** Opening INFORMATION SUPPLIED block **

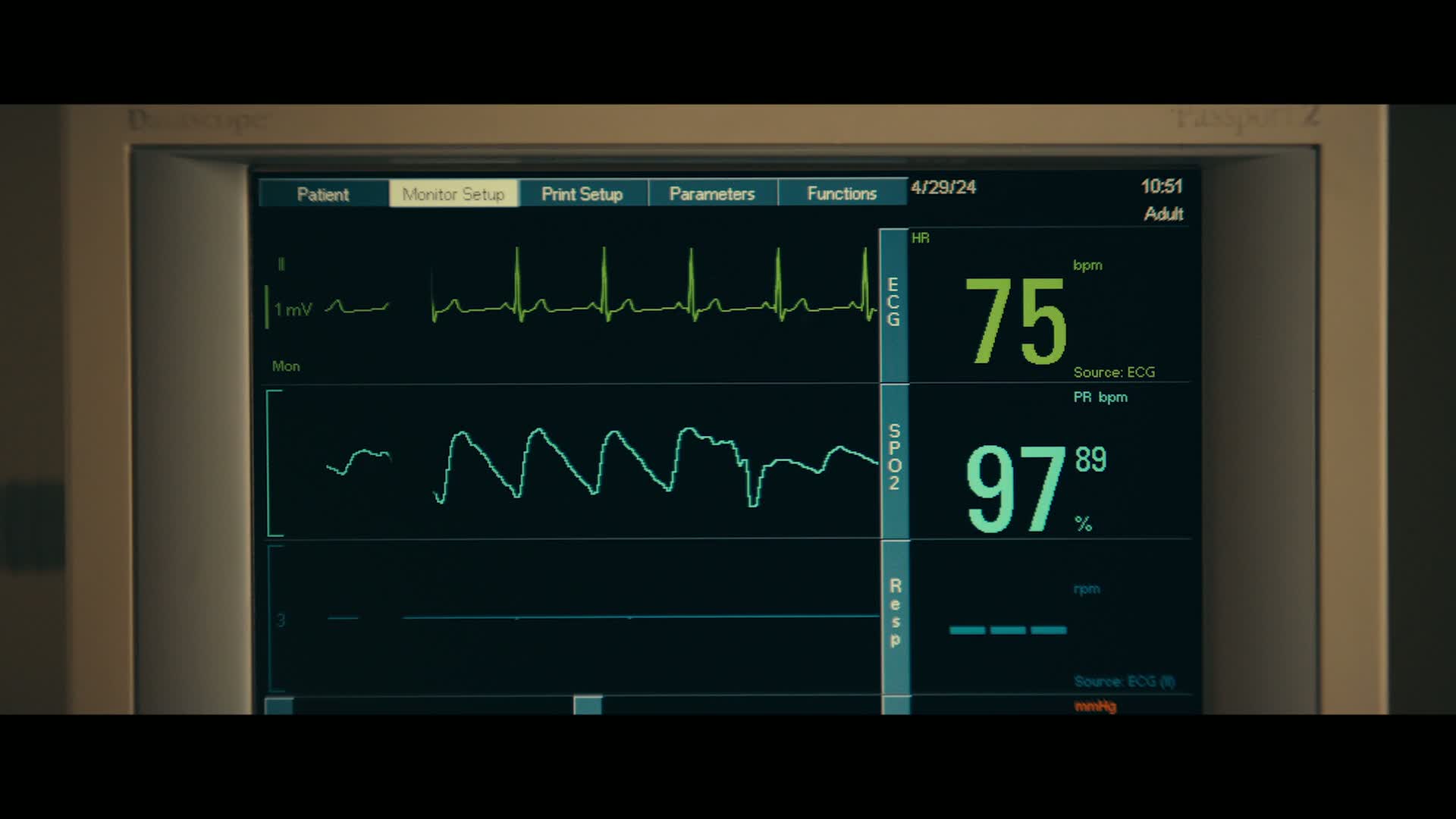
Task: Click the heart rate value 75
Action: [x=1016, y=320]
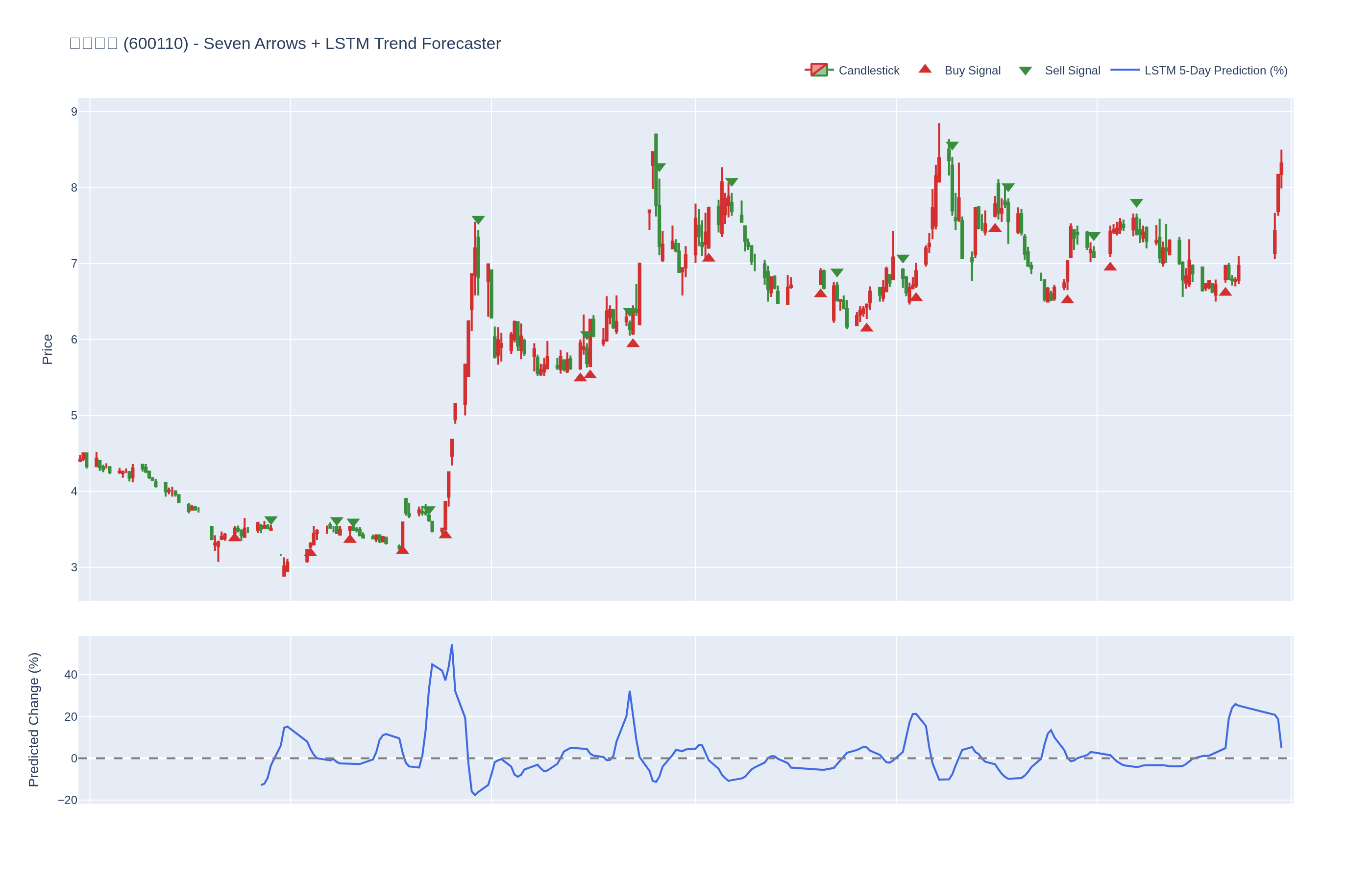1372x882 pixels.
Task: Click the leftmost buy signal marker on chart
Action: tap(235, 537)
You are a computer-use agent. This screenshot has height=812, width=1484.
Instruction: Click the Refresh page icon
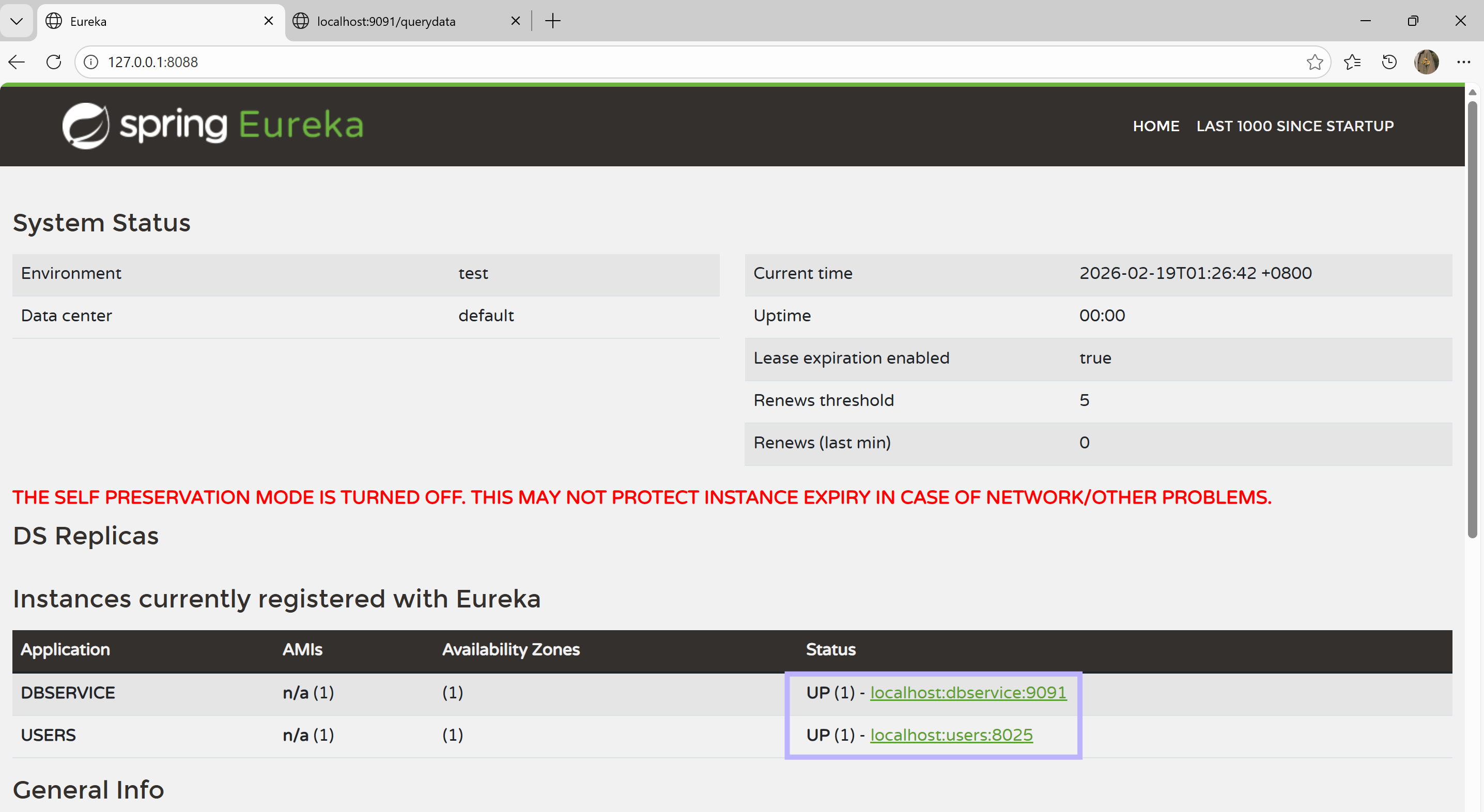point(54,61)
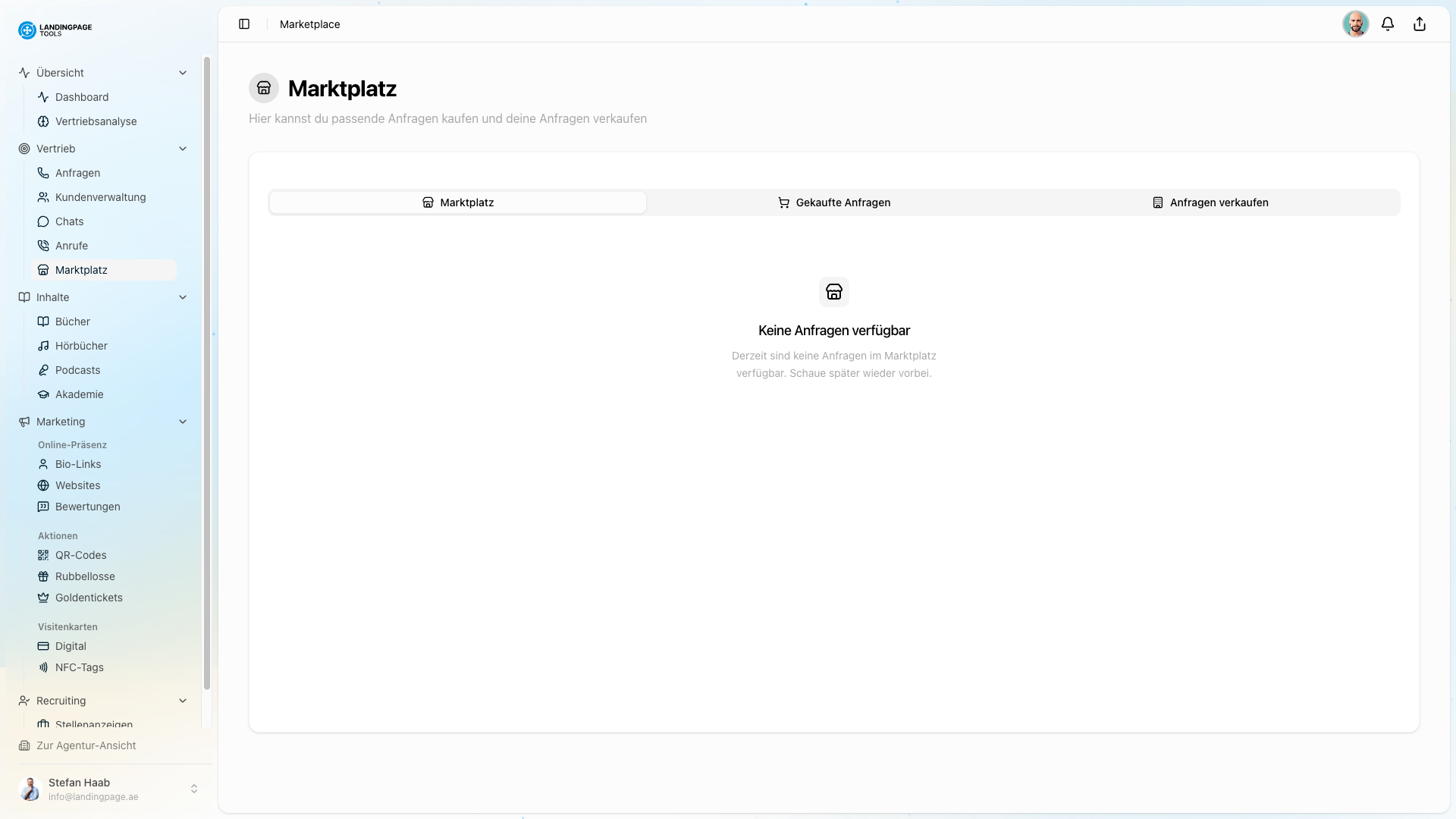The height and width of the screenshot is (819, 1456).
Task: Open the Akademie section
Action: coord(79,394)
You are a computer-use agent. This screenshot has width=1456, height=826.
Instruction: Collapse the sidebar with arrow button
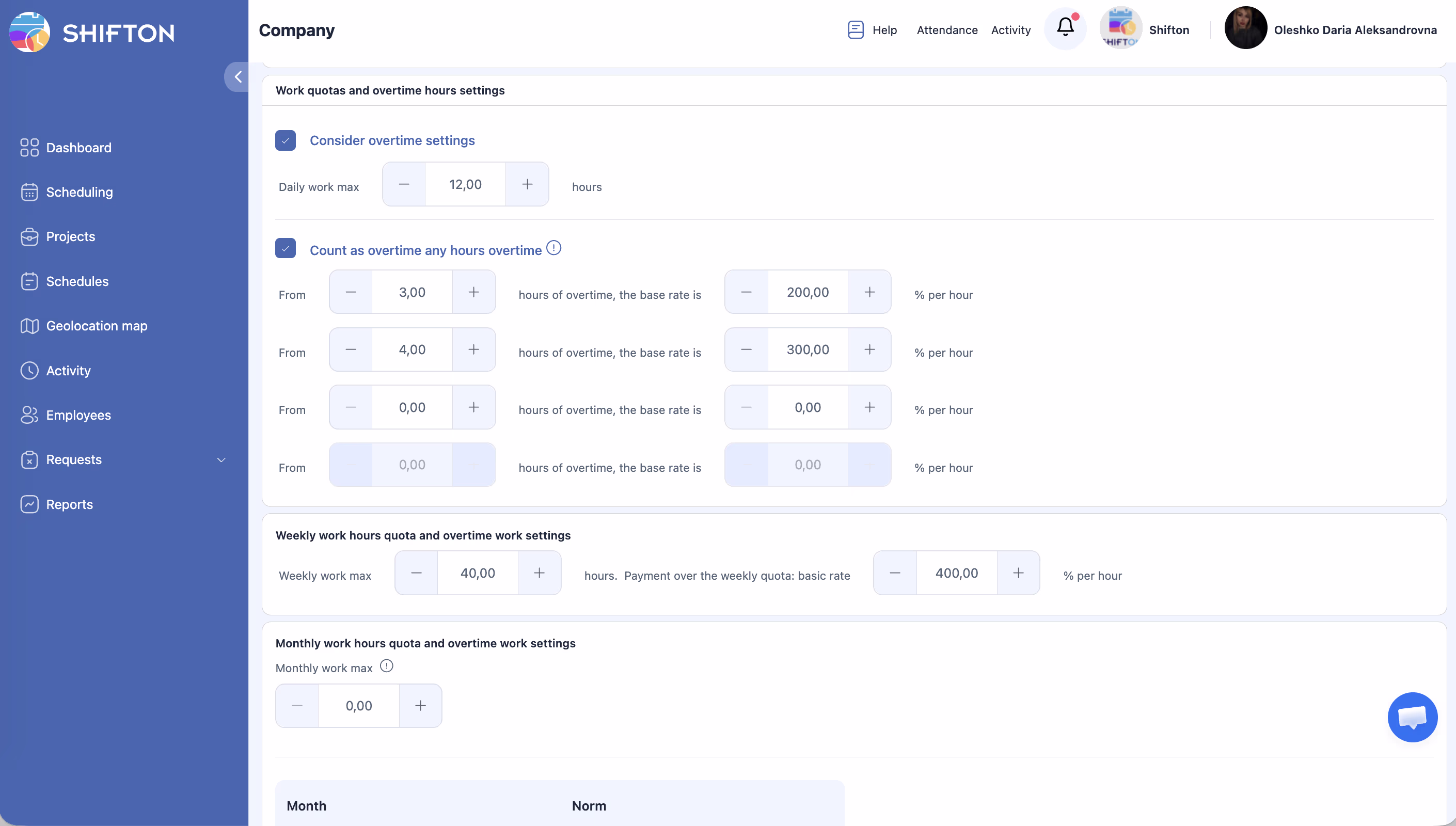pos(238,76)
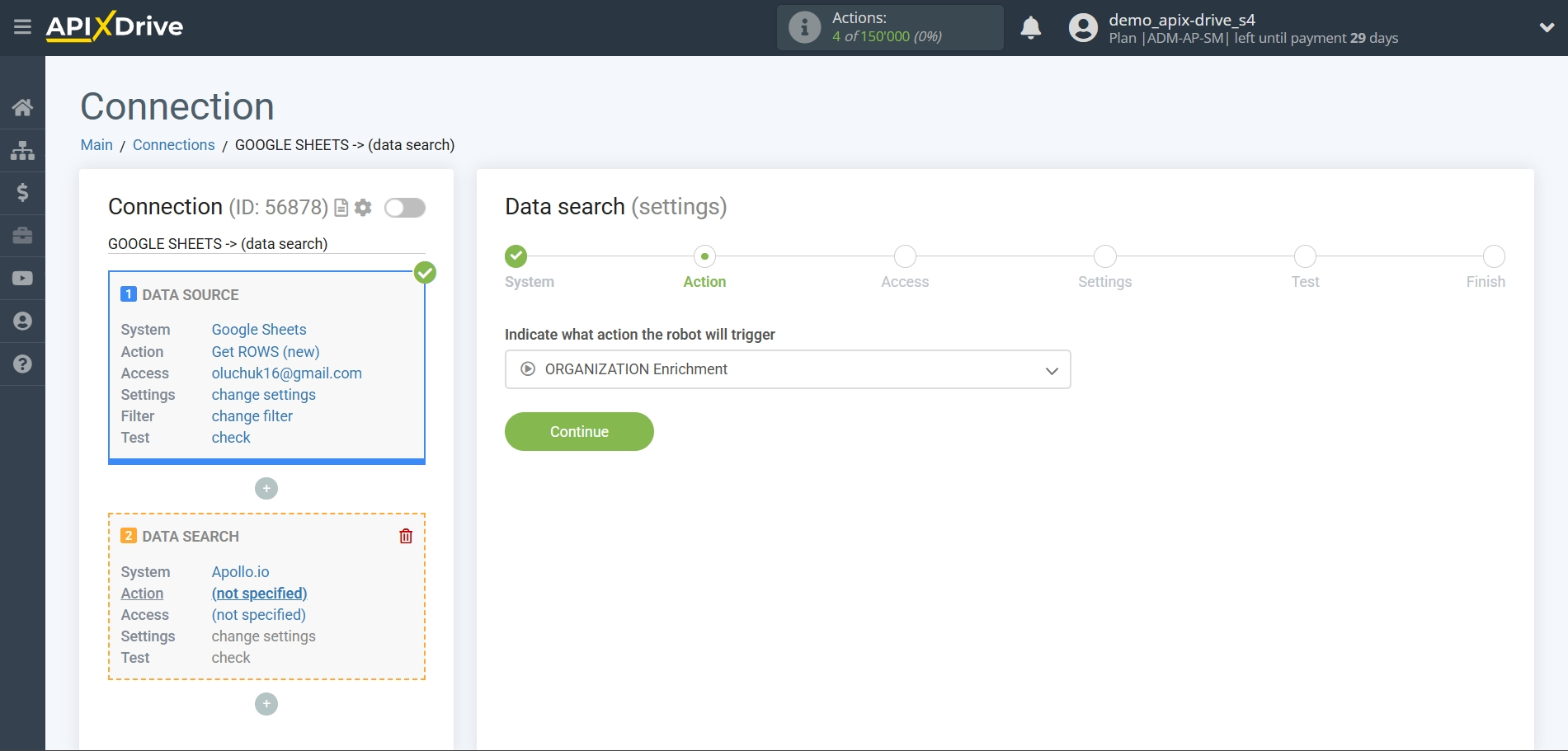This screenshot has height=751, width=1568.
Task: Click the connection log document icon
Action: coord(341,208)
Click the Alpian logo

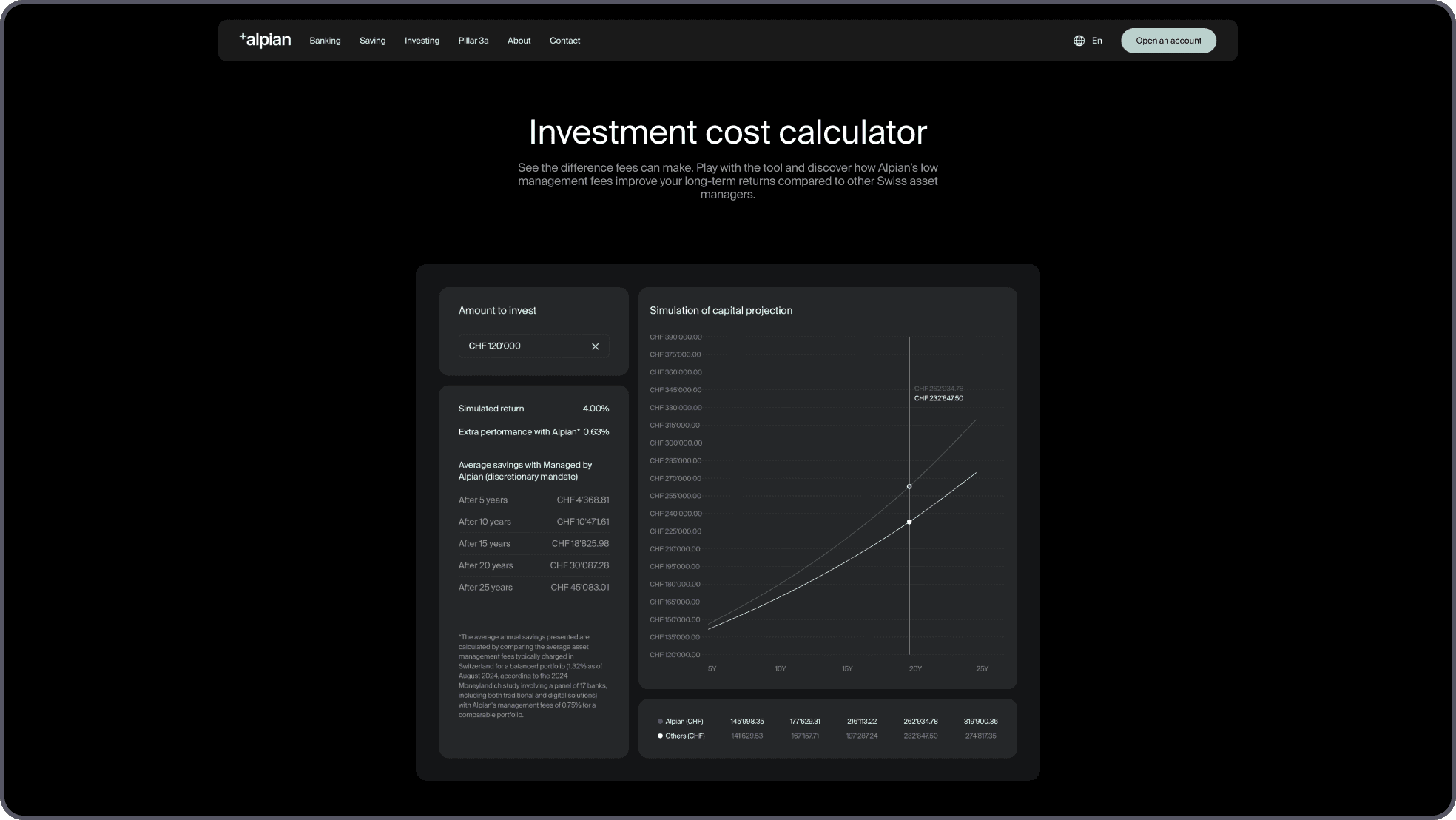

** Closing INFORMATION SUPPLIED block **

> **WHAT TO DO**
The copy should hold exactly the lines from the one containing "has height=812, width=1484." through the final line of the records above, both ends included, and no picture.

> **EXERCISE SOLUTION**
You are a computer-use agent. This screenshot has height=812, width=1484.
Instruction: Click the Refresh page icon
point(54,61)
The height and width of the screenshot is (819, 1456).
Task: Open the Akademie section
Action: coord(79,394)
You are a computer-use agent. This screenshot has width=1456, height=826.
Instruction: Collapse the sidebar with arrow button
pos(238,76)
This screenshot has height=751, width=1568.
Task: Click the connection log document icon
Action: coord(341,208)
Click the Alpian logo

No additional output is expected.